The woman with the hour glass figure and long red hair sighed.  "Look, Adam...I don't have the time..."

"What? I don't think I heard you correctly.  Did you say, 'It's good to see you, Adam?' Did you say, 'I've been pining away for you, Adam?'  Don't you want to rush into my arms and plead your undying love?  My lady, you disappoint me sorely.  But I can see that you've been busy indeed," he indicated the group that remained at the table.  "Disgusting.  Absolutely disgusting!  The Star Wars bots are cute.  I'm sure they'll be a hot seller this Christmas.  But the president?" he said pointing at the bot at the end of the table who looked like Clinton. "Why, madame, that makes me sick.  Who next?  Bush?"

"It's not what you think.  I'm making a replica of the President under the commission of the White House.  It's for security..."

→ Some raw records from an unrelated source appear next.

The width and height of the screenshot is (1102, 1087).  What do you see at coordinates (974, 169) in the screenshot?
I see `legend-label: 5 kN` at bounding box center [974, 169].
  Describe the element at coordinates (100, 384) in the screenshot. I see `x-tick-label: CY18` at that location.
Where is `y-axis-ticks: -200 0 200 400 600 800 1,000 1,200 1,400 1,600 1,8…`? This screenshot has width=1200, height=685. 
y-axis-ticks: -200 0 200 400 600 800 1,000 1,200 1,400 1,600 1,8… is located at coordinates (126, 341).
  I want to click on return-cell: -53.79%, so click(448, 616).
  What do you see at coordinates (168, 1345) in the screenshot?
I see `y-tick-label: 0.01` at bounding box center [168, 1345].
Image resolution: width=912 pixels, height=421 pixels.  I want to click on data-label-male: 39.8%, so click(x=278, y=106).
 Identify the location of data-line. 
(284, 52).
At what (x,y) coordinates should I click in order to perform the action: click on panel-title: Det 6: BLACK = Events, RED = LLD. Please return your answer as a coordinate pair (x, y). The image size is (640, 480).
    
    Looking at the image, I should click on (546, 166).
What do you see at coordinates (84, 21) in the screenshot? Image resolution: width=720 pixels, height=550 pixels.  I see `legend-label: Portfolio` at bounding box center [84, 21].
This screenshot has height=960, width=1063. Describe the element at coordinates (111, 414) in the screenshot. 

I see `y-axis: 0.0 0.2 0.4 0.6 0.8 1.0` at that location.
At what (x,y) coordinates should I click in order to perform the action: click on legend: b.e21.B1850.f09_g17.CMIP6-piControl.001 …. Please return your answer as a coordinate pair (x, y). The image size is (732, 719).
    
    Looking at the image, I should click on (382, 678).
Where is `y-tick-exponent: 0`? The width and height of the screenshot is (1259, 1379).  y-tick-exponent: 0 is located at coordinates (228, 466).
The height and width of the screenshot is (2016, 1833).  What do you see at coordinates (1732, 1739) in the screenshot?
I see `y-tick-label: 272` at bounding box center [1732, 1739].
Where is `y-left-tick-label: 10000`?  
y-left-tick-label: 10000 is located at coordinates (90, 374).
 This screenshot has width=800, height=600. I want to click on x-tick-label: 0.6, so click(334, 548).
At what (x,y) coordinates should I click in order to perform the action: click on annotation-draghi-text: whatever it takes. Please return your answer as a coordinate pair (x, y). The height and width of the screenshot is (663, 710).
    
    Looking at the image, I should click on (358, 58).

"Ha.  Yeah,  And I bet you made Arnold here," he said pointing to yet another Schwarzenegger look-alike, and Tom Cruise over there for security reasons, and who's this one?  Could it be Fabio?  Is this Fabio, guys?" He turned halfway to ask the group.

Fabio nodded and grinned like a retard, and Adam marched forward to pat him on the shoulder.  "I thought so.  And what about this one?"  He strolled gingerly to the opposite side of the table to put his palms on the shoulders of a Latino-looking man who had more muscle than a caped crusader. "Honey, wouldn't it have been more cost effective to simply buy some batteries for your vibrator?"  

 " I could care less what you think,"
Julia said, gritting her teeth, "and I don't have time for your inane comments right now.   I have work to do, and you must leave."

Adam laughed hysterically for several minutes.  His laughter was so loud, so intense, and so contagious that even "Fabio" joined in. Damn, he was starting to like the guy. At least he had a sense of humor unlike her other walking, talking dildos.   

"Adam, please leave," she said again.

He turned to face her again. "No way, I came a long way to find you, and I intend to give you some warm, human flesh tonight, my dear little wife."

A bot who looked something like "Data" from Star Trek decided to make a lunge for him, but Adam easily knocked him aside and aimed the demagnetizer at him, eliciting something between a pained scream and a cat cry from Julia.